The observation that information needs can be complex and can require more than a single fact (or, with current technology, more than one web link or web resource) to be satisfied is akin to the observation that McKeown (1985) made in her work on producing paragraph-length informative texts in response to an information need. In that work, McKeown argued that some queries are such that people expect their answer to include several facts, organised in some prototypical fashion, referred to as a schema. This organisation is reflected naturally in the way one writes text. For example, to describe an object, one typically defines the object in terms of its superordinate(s) (e.g., a stool is a piece of furniture), provides its components and/or its attributes, compares it to a known object or differentiates it from another similar object (e.g., a stool is like a chair except that...), and finally gives a concrete example of it (McKeown 1985). As a result, in requesting a description of an object, one expects an answer comprising these facts, organised in this manner. Such an organisation highlights the relationship between the different types of information to be presented in terms of the function they play in the information exchange.

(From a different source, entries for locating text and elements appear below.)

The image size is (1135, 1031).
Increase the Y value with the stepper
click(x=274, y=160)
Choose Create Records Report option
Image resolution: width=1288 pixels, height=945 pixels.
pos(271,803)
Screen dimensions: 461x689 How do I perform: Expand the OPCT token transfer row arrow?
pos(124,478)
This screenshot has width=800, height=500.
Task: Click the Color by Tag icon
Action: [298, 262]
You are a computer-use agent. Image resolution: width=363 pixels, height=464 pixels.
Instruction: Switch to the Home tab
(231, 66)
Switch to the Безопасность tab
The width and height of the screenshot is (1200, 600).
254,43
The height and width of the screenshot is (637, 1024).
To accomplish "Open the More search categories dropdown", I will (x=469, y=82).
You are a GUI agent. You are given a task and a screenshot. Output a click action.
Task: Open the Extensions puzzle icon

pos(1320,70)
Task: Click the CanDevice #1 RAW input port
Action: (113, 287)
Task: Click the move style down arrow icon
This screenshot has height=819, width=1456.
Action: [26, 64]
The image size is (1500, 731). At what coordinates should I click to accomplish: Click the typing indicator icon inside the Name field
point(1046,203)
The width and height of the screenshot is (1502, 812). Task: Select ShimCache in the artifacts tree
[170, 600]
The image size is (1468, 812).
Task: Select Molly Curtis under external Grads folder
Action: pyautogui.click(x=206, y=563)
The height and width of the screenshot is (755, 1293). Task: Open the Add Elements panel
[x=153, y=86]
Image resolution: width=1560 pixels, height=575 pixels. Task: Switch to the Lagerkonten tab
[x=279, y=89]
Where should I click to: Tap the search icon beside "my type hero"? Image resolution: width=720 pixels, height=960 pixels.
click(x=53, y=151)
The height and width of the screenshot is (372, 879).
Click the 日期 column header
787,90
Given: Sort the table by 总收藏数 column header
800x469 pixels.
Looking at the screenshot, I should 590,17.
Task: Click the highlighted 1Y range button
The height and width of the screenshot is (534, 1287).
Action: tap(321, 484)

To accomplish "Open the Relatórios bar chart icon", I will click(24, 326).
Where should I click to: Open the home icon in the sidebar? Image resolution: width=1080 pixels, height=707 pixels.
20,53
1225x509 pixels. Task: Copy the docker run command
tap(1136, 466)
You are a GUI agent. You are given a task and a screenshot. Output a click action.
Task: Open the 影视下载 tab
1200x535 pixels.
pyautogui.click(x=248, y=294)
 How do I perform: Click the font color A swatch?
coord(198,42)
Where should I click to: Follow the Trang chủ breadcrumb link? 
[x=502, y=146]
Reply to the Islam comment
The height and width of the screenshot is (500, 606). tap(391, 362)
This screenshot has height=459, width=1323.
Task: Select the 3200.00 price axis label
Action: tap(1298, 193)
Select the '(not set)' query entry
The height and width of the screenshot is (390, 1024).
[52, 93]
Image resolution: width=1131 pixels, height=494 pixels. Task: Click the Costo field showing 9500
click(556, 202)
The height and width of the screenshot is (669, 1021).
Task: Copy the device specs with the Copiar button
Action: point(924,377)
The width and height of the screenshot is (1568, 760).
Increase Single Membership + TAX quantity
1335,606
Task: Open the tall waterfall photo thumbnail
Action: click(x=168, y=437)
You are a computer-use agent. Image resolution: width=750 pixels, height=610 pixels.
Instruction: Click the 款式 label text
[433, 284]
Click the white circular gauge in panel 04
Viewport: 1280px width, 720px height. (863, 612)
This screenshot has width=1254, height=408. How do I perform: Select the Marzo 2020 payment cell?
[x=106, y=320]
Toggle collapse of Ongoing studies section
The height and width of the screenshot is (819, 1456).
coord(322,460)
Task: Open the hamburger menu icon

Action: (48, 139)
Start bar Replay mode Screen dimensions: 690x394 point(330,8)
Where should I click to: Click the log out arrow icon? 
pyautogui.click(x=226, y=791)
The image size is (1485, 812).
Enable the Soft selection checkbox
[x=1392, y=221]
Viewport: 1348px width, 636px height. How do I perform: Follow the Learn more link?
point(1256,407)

Other types of prototypical structures exist. For instance, when presenting a sequence of events, we normally present them in chronological order. Using terms from a linguistic theory of coherence, we could say that each fact presented is related to the previous one by a sequence relationship. Or to explain how a process works, one usually presents cause-effect relationships (i.e., this happens causing this other thing to happen) (Paris 1987). As a further example, when explaining something to someone, we usually provide background or contextual information first.

The notion of a prototypical organisation for information applies more widely. For example, the way one engages in a conversational dialogue and structures the delivery of ideas also follows certain patterns (Moore and Paris 1993). Similarly, in terms of current technologies, the production of multimedia documents also arranges data of different media in a certain way (e.g., see Bateman et al. 2001; Wahlster et al. 1993). Because of the way people normally communicate, one tends to juxtapose one piece of information with another for deliberate reasons. That is, the organisation of a text is not random. Producing text that conforms to these expected patterns of communication thus helps the reader make sense of the information (and avoids miscommunication).

Schemas, as representations of such prototypical structures are static, however, and have limited flexibility. Other approaches allow this organisation to be dynamic depending on the changing information need and the availability of related content—e.g., see Moore and Paris (1993). These approaches exploit planning mechanisms (Sacerdoti 1977), and linguistic theories of coherence—e.g., rhetorical structure theory (RST) (Mann and Thompson 1988). They work as follows: the system is given a communicative goal that is meant to satisfy the user’s information need, itself determined by a query input processor. As the result of planning this goal, an answer (for example, the generated document) is constructed.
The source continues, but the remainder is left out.